- [WHAT IS NEEDED]: Report each line in the entries below that contains the string "checkbox". Case counts.

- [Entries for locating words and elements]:
▽

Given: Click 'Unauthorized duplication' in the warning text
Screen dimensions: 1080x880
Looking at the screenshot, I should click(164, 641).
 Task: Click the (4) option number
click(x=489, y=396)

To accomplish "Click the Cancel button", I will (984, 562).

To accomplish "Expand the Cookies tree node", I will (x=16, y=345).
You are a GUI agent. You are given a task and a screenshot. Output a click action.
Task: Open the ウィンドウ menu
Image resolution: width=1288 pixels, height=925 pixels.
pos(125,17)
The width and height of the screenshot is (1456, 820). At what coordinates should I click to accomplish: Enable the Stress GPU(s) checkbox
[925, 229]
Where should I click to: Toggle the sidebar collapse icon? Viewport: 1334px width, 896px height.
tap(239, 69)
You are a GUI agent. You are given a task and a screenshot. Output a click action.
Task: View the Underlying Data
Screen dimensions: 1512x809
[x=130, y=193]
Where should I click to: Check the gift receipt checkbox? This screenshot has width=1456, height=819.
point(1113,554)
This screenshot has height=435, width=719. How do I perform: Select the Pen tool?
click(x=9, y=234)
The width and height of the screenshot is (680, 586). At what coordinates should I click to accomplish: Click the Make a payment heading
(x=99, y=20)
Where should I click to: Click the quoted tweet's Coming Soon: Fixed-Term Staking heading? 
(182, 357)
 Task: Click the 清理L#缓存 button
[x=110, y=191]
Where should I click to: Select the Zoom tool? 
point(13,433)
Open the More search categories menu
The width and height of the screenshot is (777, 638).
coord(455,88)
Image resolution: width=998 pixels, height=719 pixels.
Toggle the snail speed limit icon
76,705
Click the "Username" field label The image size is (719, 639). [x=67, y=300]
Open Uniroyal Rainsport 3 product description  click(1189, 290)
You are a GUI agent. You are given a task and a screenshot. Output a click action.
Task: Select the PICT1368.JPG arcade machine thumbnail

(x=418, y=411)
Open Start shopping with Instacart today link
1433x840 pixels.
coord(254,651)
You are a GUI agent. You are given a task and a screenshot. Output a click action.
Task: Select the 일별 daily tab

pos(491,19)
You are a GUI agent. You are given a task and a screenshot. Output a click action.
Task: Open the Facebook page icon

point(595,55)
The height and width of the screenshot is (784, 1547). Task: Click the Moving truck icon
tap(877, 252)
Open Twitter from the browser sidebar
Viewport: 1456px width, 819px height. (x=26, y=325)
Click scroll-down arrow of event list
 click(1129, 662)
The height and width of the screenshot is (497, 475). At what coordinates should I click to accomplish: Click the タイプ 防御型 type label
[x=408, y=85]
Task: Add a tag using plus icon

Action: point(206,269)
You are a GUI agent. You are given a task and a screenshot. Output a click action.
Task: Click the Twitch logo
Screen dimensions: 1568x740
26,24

△

- [SOLUTION BELOW]:
The width and height of the screenshot is (1456, 820). At what coordinates should I click to accomplish: Enable the Stress GPU(s) checkbox
Where should I click to: Check the gift receipt checkbox? This screenshot has width=1456, height=819.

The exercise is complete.